The new map becomes sbt's new state.
Different settings transform the map in different ways.
:doc:`Earlier <Basic-Def>`, you read about the `:=` method.
The `Setting` which `:=` creates puts a fixed, constant value in the
new, transformed map. For example, if you transform a map with the
setting `name := "hello"` the new map has the string `"hello"`
stored under the key :key:`name`.
Settings must end up in the master list of settings to do any good (all
lines in a `build.sbt` automatically end up in the list, but in a
:doc:`.scala file <Full-Def>` you can get it wrong by
creating a `Setting` without putting it where sbt will find it).
Appending to previous values: `+=` and `++=`
------------------------------------------------
Assignment with `:=` is the simplest transformation, but keys have
other methods as well. If the `T` in `SettingKey[T]` is a sequence,
i.e. the key's value type is a sequence, you can append to the sequence
rather than replacing it.
- `+=` will append a single element to the sequence.
- `++=` will concatenate another sequence.
For example, the key `sourceDirectories in Compile` has a
`Seq[File]` as its value. By default this key's value would include
`src/main/scala`. If you wanted to also compile source code in a
directory called `source` (since you just have to be nonstandard), you
could add that directory:
::
sourceDirectories in Compile += new File("source")
Or, using the `file()` function from the sbt package for convenience:
::
sourceDirectories in Compile += file("source")
(`file()` just creates a new `File`.)
You could use `++=` to add more than one directory at a time:
::
sourceDirectories in Compile ++= Seq(file("sources1"), file("sources2"))
Where `Seq(a, b, c, ...)` is standard Scala syntax to construct a
sequence.
To replace the default source directories entirely, you use `:=` of
course:
::
sourceDirectories in Compile := Seq(file("sources1"), file("sources2"))
Computing a value based on other keys' values
---------------------------------------------
Reference the value of another task or setting by calling `value`
on the key for the task or setting. The `value` method is special and may
only be called in the argument to `:=`, `+=`, or `++=`.
As a first example, consider defining the project organization to be the same as the project name.
::
// name our organization after our project (both are SettingKey[String])

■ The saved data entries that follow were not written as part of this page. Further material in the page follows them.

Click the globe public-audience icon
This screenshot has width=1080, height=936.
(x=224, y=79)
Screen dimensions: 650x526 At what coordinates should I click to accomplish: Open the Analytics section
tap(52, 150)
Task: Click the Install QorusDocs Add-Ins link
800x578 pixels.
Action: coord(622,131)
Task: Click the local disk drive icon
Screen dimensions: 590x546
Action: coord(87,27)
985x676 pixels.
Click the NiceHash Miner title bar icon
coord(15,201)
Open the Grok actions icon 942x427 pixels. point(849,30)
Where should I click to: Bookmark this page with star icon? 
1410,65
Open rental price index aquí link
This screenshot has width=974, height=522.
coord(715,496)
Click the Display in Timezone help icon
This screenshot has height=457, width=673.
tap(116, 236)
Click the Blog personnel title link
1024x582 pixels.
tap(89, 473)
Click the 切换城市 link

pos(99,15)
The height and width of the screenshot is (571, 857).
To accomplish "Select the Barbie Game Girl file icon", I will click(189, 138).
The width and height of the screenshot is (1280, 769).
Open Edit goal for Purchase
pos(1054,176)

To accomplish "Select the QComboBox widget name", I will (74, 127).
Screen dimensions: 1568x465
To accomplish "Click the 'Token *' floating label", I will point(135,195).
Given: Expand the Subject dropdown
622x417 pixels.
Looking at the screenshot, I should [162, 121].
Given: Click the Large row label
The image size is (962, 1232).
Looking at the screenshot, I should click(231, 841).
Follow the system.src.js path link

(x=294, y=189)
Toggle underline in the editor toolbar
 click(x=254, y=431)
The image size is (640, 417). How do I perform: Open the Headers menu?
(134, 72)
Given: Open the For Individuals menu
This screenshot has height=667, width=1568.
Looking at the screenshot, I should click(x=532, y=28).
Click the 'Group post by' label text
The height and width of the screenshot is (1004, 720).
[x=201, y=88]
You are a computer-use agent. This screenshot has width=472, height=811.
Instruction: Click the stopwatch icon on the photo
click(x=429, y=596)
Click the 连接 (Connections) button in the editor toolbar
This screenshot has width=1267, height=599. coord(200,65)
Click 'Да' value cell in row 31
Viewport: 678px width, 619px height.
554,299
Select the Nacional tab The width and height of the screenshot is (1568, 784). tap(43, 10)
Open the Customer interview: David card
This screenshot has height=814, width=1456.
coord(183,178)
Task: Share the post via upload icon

organization := name.value
Or, set the name to the name of the project's directory:
::
// name is a Key[String], baseDirectory is a Key[File]
// name the project after the directory it's inside
name := baseDirectory.value.getName
This transforms the value of :key:`baseDirectory` using the standard `getName` method of `java.io.File`.
Using multiple inputs is similar. For example,
::
name := "project " + name.value + " from " + organization.value + " version " + version.value
This sets the name in terms of its previous value as well as the organization and version settings.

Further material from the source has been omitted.